My mom was the middle child of 4 children. She was born just after the end of the First World War during the great Flu epidemic. She is actually one of the very few people still alive who has antibodies to it. Can you imagine? Her parents and their immediate family all moved from Charlottetown PEI to Ottawa to start their careers. One thing I’ve discovered is that people who worked for the Federal Government at the time were invited to work. So my grandfather and his brother both got positions and later there was a great-aunt who became a Translator for the UN. They did well for themselves and lived good lives. My mother told me tales of having milk and butter delivered by a horse-drawn carriage; of iceboxes and ice delivered in big blocks from a truck; of coal delivered down a chute; of model A cars and flags that stood in for eventual turn signals; of Depression era men who would make marks on their fence telling others their house was a good place to stop for a bowl of soup. She grew up in the Depression and when the Second World War came around her older sister took her application form for the WRENs and joined while her father insisted she stay home. She worked at the Bank of Canada and got a degree. Her older sister and brother having gone to war, when it was over she was determined to see the world too so she joined External Affairs.

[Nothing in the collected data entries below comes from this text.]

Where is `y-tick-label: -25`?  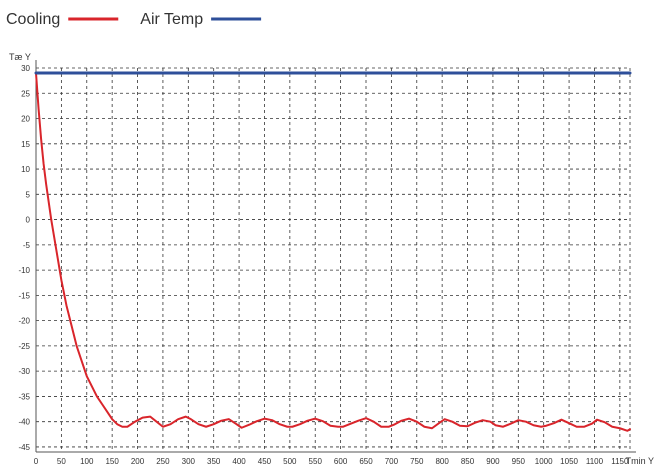 y-tick-label: -25 is located at coordinates (24, 346).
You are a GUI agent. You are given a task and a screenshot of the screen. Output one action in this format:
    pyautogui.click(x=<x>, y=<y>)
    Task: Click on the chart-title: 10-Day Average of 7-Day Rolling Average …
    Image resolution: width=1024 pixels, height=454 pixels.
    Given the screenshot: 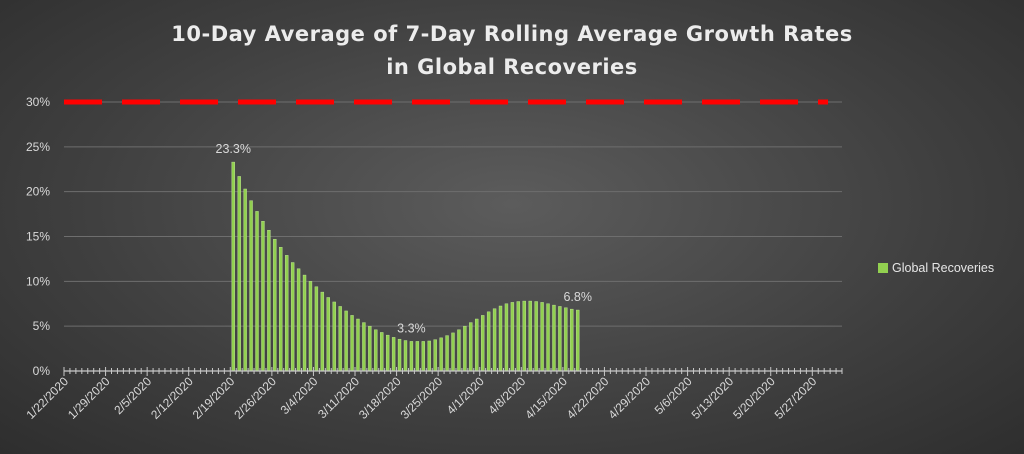 What is the action you would take?
    pyautogui.click(x=512, y=34)
    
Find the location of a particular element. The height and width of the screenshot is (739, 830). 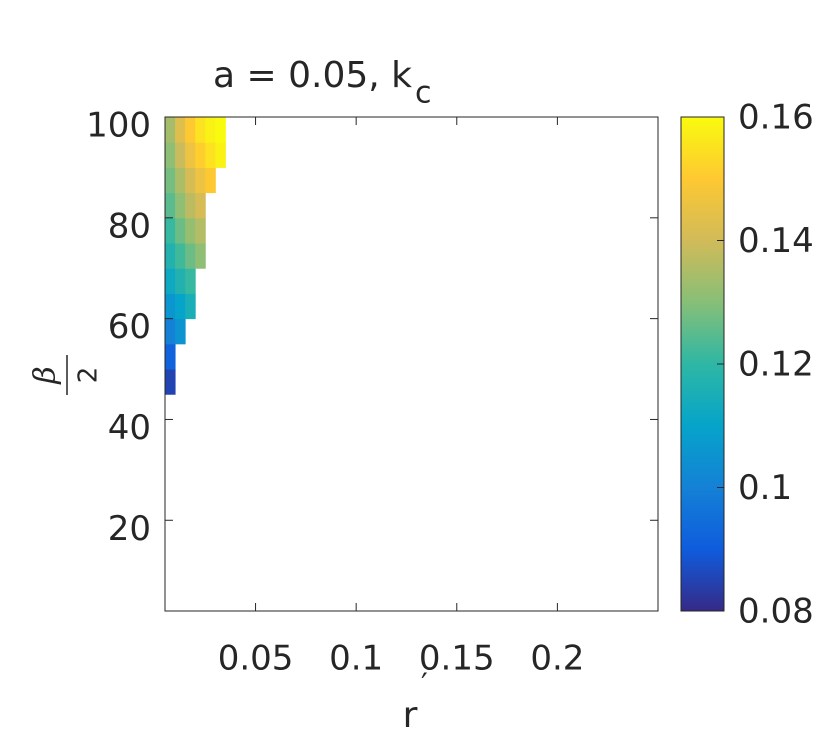

y-tick-label: 20 is located at coordinates (130, 529).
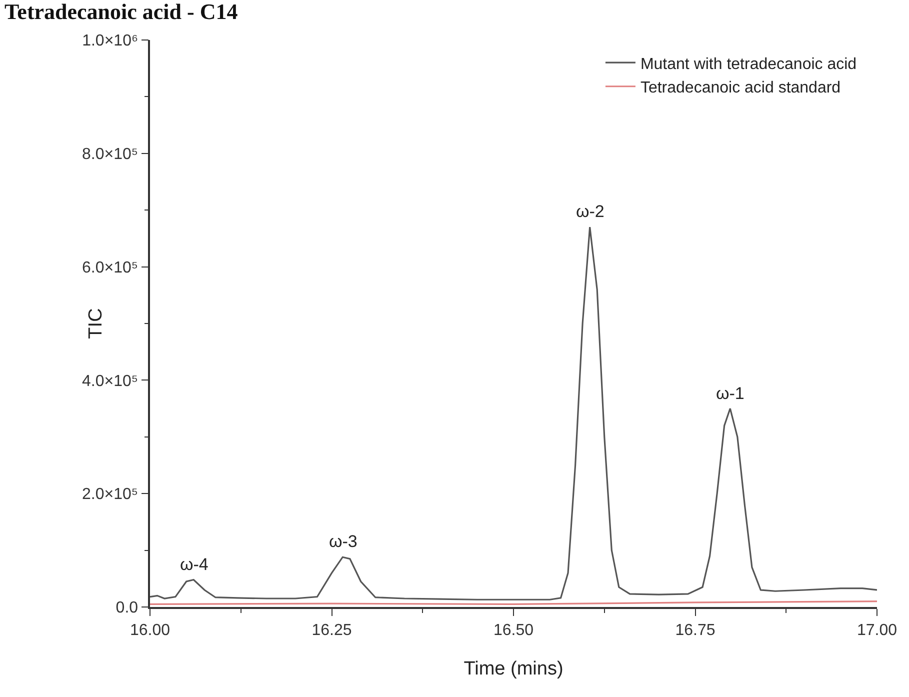 Image resolution: width=909 pixels, height=697 pixels. Describe the element at coordinates (110, 381) in the screenshot. I see `y-tick-label: 4.0×10⁵` at that location.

My mother’s travels to Ireland and Italy and Switzerland with External Affairs is a story in itself but it did lead to a later marriage to my father (she was in her early 40s when she had me). She got a Master’s in Library Science and worked in government as a librarian for many years and it was a period of time I remember. I spent many an after school reading ancient Warden’s Logs from the penitentiaries (I loved the ones from the 1880s and up to the turn of the century) as well as the magazines they had about policing. Later when I was working for the government myself we would go for lunch together, which was great. But while I was growing she travelled a lot in her job and I got to go with her many times. That was fantastic. So while there were times I wished we had a mom who stayed home like everybody else’s mom, who else did I know got to leave school and go spend a week in Springhill that included going a mile down an old coal mine and standing in absolute darkness? Or how about the lobster boils we always seemed to go to when we went to the East Coast? I loved our trips to Vancouver – we did this by train and by air. I loved those journeys so much I tried for a bit to move to BC when I first left home to no avail. Now I’m on the East coast and I love it here by the ocean. I just wish she had stayed healthy enough to come visit me after I moved.
Well, I could go on and on about my mom and some day I will. But for now I have to get ready for my own work trip to BC this week, and yes, as always I will think of her when I walk those streets again.